In 1992, Russian author Victor Pelevin wrote a book called A Werewolf Problem in Central Russia and Other Stories, in which there is a short story called "Prince of Gosplan". The story is greatly influenced by the game; the main hero of the story lives in a mixed reality of the real world and video games and identifies himself as Prince of Persia. He tries to understand if his life is real or if he is just seeing it on a computer display.

The feel of the gameplay in Tomb Raider was intended to evoke that of the original Prince of Persia.
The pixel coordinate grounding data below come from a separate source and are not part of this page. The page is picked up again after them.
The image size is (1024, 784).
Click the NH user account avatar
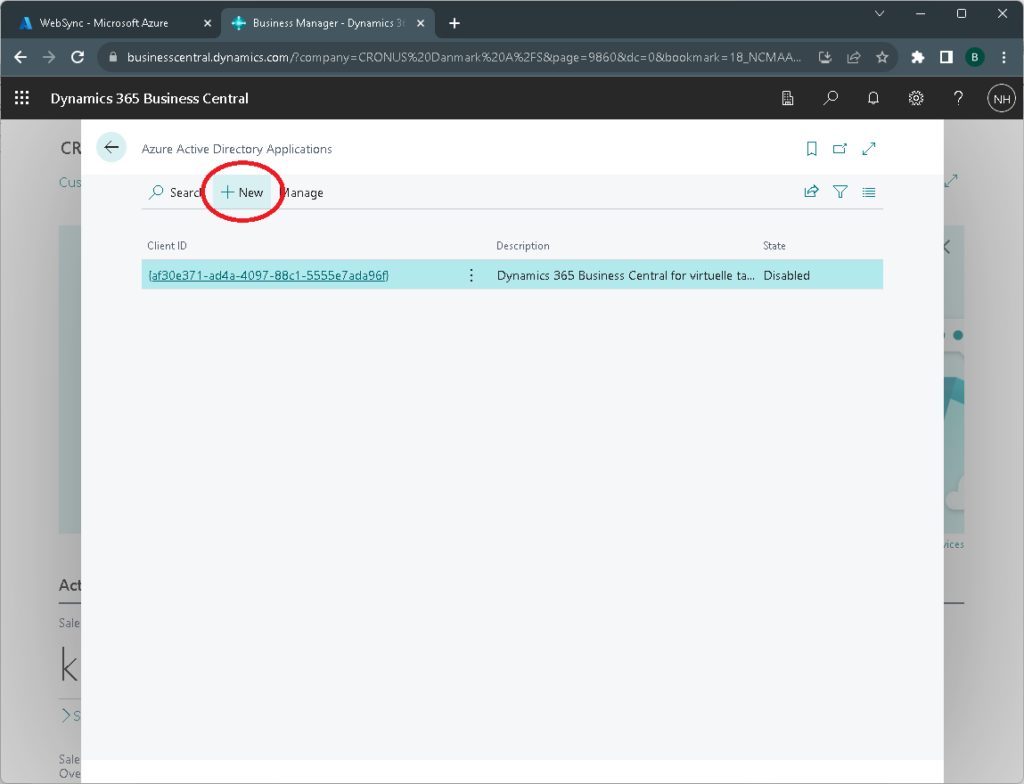[1001, 98]
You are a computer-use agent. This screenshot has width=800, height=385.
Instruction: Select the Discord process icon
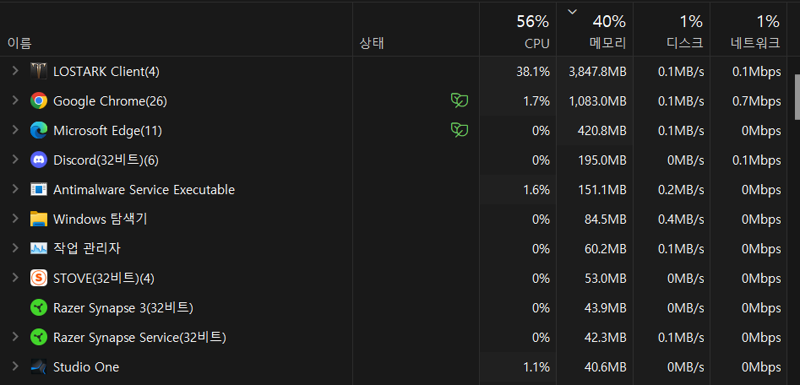pyautogui.click(x=38, y=160)
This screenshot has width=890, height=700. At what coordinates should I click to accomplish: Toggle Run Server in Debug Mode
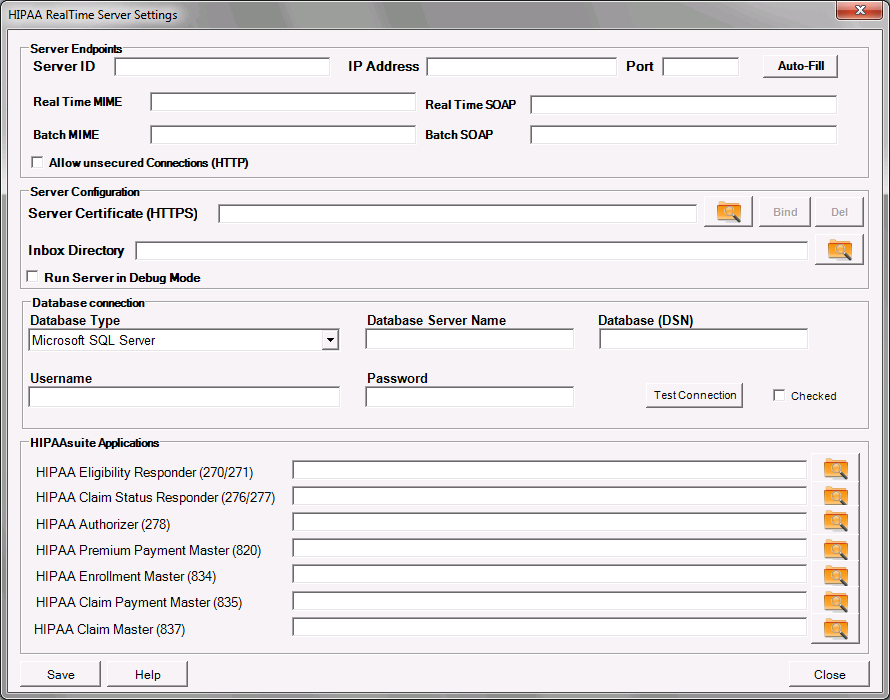pyautogui.click(x=33, y=277)
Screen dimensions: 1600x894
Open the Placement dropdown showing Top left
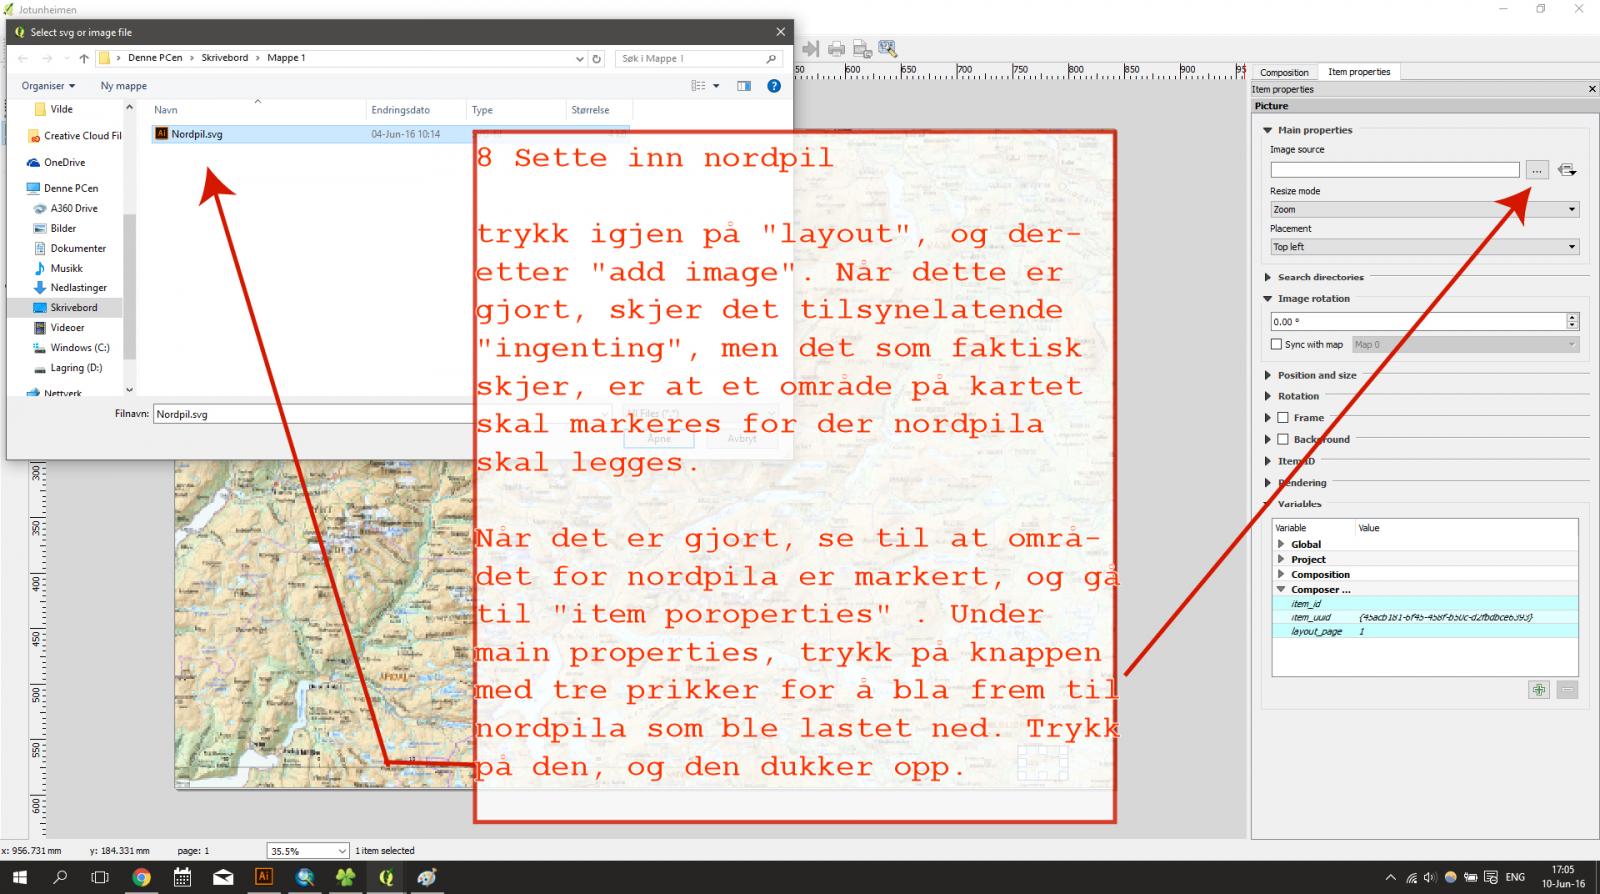point(1424,247)
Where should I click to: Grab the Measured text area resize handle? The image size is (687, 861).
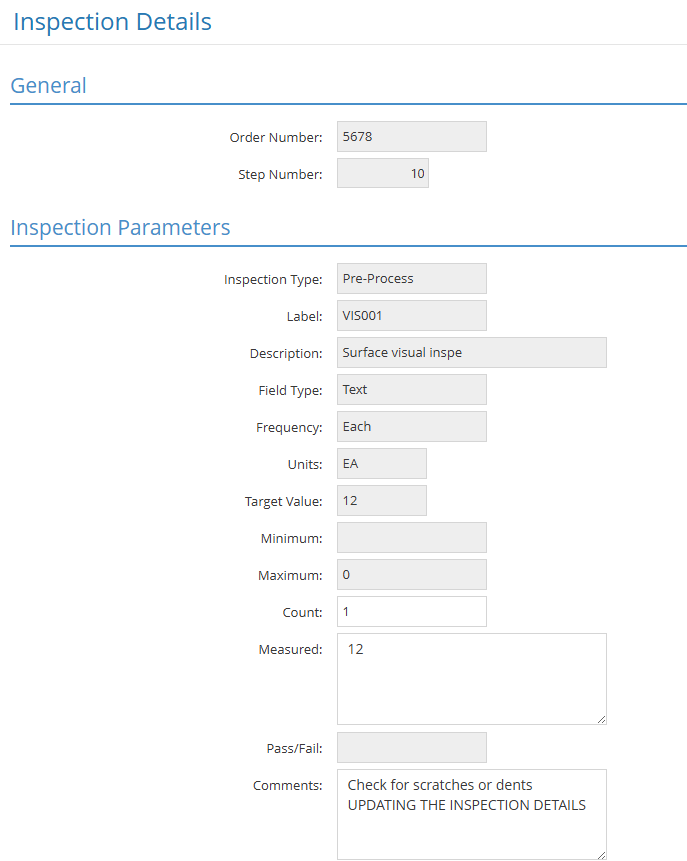pyautogui.click(x=601, y=719)
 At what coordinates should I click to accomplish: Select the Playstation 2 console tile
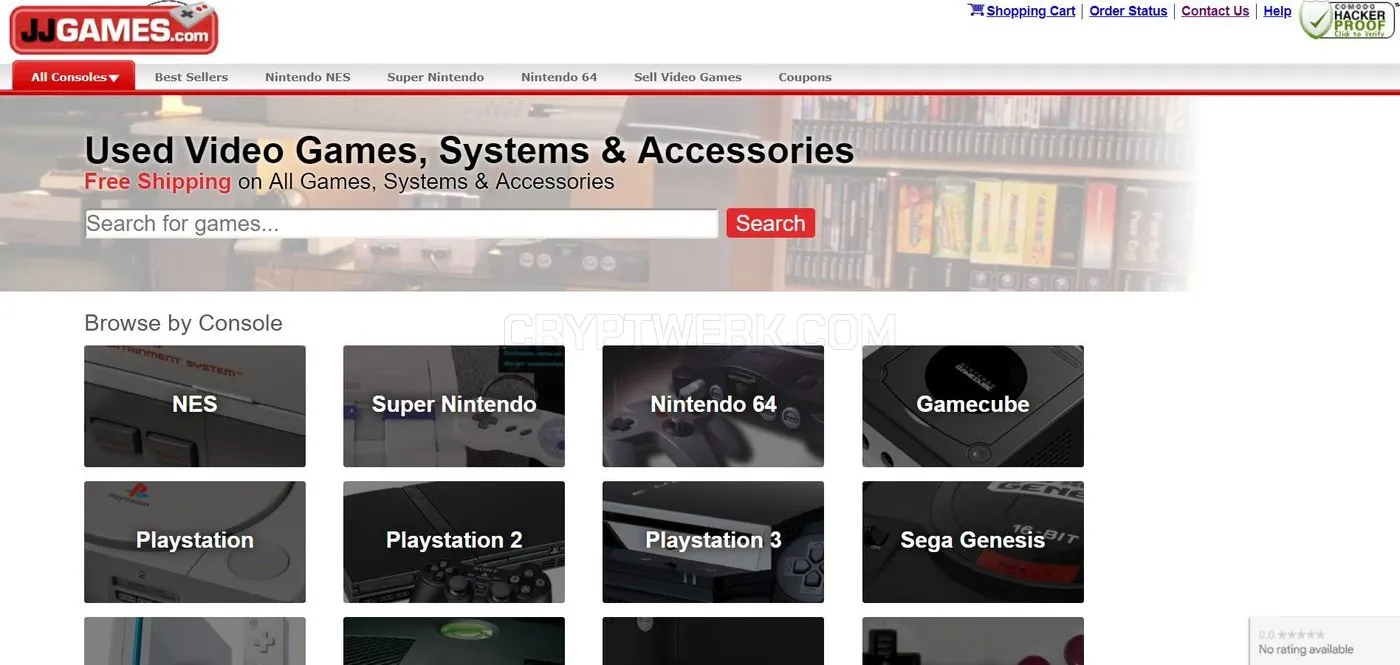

The Assassin's Creed series originated out of ideas for a sequel for Prince of Persia: The Sands of Time. Its critical and financial success led Ubisoft to request Ubisoft Montreal to develop a sequel, aiming for the Xbox 360 and PlayStation 3. The Ubisoft Montreal team decided on taking the gameplay from The Sands of Time into an open world approach, taking advantage of the improved processing power to render larger spaces and crowds. Narratively, the team wanted to move away from the Prince being someone next in line for the throne but to have to work for it; combined with research into secret societies led them to focus on the Assassins, heavily borrowing from the novel Alamut. They developed a narrative where the player would control an Assassin that served as a bodyguard for a non-playable Prince, leading them to call this game Prince of Persia: Assassin. The "Animus" device allowed them to explain certain facets of gameplay, such as accounting when the player fails a mission, in the same way they had done in The Sands of Time.